Innovation | 27.03.2014

Innovation im Schafspelz

Ob als traditioneller Pullover, als Dämmmaterial oder Wellnessanwendung: Schafwolle ist ein vielseitig einsetzbarer Rohstoff und in Südtirol reichlich vorhanden. Im Rahmen einer Pressekonferenz im TIS innovation park wurden die vielzähligen Eigenschaften der wertvollen Südtiroler Ressource Schafwolle und ihr wirtschaftliches Potential aufgezeigt. von TIS innovation park

Foto: ©TIS/M.Jaider

Foto: ©TIS/M.Jaider

Die insgesamt 46.300 Schafe in Südtirol liefern jährlich 150 Tonnen Wolle. Davon werden 30 Tonnen in Südtirol verarbeitet, 60 Tonnen exportiert und ganze 60 Tonnen landen im Müll. „Es kann nicht sein, dass eine so große Menge dieses wertvollen regionalen Rohstoffs nicht genutzt wird, Wolle ist viel zu schade für den Müll“, sagt Traudl Schwienbacher, die Präsidentin der Ultner Wollmanufaktur „bergauf“. In dieser Sozialgenossenschaft verarbeiten – vorwiegend Frauen aus dem Tal – die gewaschene Schafwolle und fertigen daraus verschiedenste Produkte, von Matratzen über Heimaccessoires bis hin zu Kleidungsstücken. „Die Genossenschaft möchte Arbeitsplätze im Tal schaffen und somit der Abwanderung entgegenwirken“, betont Schwienbacher. „Zudem arbeiten wir im Einklang mit der Natur, indem wir ausschließlich Pflanzenfarben verwenden, weite Transportwege meiden und regionale Kreisläufe schaffen“.

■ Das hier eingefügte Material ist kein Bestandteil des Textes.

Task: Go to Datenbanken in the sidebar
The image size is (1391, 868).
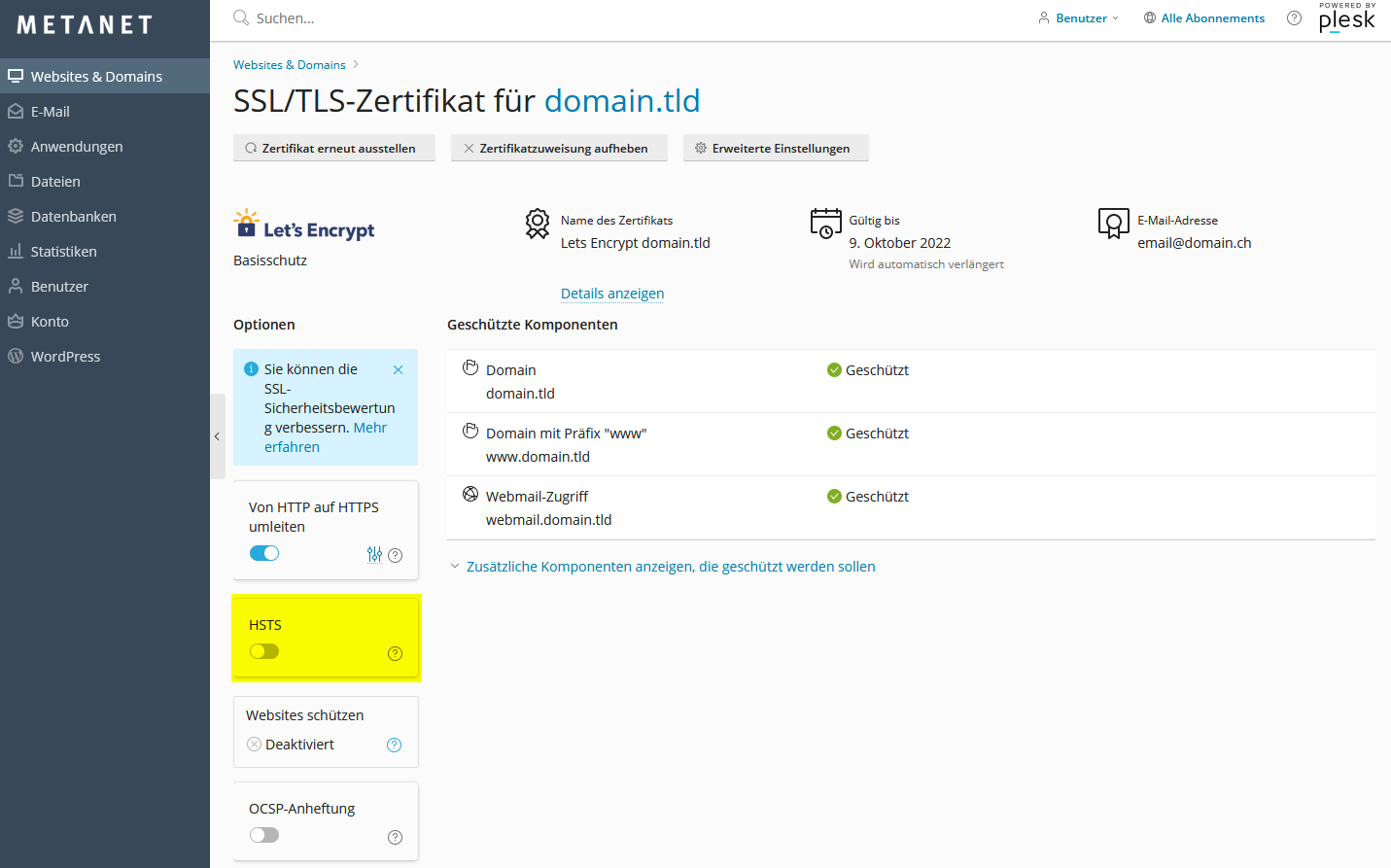Action: click(x=73, y=217)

Mehr als Wollpulli und Filzpatschen
„Dank ihrer guten Eigenschaften ist Wolle vielseitig einsetzbar“, erklärt Stefan Kaserbacher von Ultental Marketing. „Wolle gilt wegen ihrer guten Dämmeigenschaften als ausgezeichneter Dämmstoff. In Südtirol kommt sie aber als solcher noch viel zu wenig zum Einsatz.“  Daneben könnte Wolle in Luftreinigungssystemen Anwendung finden, da sie stark entgiftend wirkt. Da Wolle aber auch ein guter Wärmeisolator, wasserabstoßend und leicht waschbar ist, eignet sie sich auch bestens für verschiedenste Funktions- und Outdoorbekleidung.“ Gemeinsam mit „bergauf“ und mit Unterstützung des Cluster Alpine Wellbeing im TIS suche man deshalb aktiv nach Kooperationspartnern und neuen Verwendungsmöglichkeiten für die Wolle. „Neben der traditionelleren Verwendung wie Bekleidung oder Filz kann Wolle auch im Wellnesssektor eingesetzt werden“, sagt Sabine Schnarf des TIS Cluster Alpine Wellbeing. Das erste konkrete Anwendungsbeispiel ist das innovative Ultner Schafwollbad, das aus der Kooperation der Sozialgenossenschaft mit der Pfitscher Unternehmerin Conny Schwitzer, der Ideatorin der Silberquarzit Ursteinmassage, entstanden ist.